**Exercise instructions:** Return all lines from the listing below that include the word "avatar".

== Material provided ==

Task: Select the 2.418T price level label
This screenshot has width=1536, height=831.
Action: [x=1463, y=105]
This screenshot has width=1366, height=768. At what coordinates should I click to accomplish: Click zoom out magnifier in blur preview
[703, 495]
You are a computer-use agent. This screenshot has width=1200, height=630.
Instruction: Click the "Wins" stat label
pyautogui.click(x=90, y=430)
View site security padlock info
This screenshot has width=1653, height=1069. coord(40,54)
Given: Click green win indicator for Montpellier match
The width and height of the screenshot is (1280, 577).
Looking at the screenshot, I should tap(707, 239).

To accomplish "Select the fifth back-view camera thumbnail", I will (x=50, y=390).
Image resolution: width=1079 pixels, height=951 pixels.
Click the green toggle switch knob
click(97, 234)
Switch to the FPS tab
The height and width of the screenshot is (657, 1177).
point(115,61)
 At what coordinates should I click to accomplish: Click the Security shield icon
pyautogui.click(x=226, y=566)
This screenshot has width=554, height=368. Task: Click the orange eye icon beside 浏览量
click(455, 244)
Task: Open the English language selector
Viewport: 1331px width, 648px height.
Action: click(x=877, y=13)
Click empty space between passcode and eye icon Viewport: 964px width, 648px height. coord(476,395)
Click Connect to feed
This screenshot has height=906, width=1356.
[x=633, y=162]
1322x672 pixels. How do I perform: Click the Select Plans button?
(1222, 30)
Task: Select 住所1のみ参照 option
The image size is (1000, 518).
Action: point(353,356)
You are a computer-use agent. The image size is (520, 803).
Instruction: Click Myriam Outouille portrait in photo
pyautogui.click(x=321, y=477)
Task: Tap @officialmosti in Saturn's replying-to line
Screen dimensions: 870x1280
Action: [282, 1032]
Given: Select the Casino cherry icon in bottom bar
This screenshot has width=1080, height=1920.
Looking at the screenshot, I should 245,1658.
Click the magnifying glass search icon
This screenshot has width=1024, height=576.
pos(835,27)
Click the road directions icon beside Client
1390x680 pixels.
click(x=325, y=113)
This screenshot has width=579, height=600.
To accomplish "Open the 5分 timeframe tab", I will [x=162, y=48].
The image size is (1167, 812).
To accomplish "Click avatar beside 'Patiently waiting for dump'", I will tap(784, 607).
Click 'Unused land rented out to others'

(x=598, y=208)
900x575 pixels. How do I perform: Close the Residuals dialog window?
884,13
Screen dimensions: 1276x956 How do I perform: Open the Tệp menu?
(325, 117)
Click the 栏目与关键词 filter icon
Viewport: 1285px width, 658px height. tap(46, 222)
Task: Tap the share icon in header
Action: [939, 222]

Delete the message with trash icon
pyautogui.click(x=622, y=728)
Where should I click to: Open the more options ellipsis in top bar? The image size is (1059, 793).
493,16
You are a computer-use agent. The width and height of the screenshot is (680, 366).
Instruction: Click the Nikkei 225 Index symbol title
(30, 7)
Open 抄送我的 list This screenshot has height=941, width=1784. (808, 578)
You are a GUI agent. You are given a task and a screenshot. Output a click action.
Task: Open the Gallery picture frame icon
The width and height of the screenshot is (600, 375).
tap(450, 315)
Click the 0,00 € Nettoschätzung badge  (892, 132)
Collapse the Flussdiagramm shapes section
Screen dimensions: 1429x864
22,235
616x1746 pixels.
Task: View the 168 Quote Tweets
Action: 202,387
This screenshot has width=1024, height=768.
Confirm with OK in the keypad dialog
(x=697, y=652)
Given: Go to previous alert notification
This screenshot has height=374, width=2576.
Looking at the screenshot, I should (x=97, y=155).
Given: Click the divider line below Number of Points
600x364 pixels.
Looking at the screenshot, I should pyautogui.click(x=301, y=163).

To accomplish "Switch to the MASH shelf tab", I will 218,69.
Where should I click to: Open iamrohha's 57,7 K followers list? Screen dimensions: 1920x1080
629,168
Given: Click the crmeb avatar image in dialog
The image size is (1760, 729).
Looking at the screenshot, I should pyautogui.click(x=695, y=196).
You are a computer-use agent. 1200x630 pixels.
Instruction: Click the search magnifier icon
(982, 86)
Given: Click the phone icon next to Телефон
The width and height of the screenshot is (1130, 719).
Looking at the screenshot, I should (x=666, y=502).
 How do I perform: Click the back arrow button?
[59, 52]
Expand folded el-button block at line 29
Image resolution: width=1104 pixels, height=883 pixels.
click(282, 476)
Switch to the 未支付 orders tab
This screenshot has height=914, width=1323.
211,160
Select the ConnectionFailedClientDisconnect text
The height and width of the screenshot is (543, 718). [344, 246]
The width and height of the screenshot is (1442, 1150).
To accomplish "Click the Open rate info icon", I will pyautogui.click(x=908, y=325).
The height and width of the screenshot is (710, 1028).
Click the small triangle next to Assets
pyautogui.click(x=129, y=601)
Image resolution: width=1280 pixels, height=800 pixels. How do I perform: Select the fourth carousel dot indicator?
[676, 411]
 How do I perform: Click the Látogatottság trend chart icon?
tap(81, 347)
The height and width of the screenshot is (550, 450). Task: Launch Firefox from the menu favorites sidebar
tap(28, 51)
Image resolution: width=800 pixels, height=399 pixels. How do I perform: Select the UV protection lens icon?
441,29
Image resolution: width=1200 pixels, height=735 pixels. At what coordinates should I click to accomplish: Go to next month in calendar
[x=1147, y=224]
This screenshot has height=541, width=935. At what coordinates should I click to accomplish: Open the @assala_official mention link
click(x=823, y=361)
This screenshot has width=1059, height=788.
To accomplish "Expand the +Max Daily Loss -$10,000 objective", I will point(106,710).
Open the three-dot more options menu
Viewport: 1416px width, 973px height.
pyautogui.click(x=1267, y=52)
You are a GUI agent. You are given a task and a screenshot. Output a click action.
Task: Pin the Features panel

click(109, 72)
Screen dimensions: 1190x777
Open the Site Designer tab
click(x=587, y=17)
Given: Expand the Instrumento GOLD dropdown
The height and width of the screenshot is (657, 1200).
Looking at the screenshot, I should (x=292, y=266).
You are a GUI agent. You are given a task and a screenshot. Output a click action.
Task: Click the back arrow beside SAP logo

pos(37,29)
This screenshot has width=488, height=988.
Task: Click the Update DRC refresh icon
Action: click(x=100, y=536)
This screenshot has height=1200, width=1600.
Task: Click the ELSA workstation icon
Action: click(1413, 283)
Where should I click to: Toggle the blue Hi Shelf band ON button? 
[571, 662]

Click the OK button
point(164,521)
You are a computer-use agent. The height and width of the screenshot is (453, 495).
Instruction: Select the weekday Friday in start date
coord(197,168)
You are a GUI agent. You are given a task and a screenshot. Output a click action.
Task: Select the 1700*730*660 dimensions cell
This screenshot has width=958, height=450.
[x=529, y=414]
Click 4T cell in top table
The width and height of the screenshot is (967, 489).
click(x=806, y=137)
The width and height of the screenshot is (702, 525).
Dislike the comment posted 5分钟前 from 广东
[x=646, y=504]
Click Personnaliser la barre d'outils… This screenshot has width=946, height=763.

===

**Solution to the problem:**
To accomplish "Click avatar beside 'Patiently waiting for dump'", I will tap(784, 607).
Given: Click the crmeb avatar image in dialog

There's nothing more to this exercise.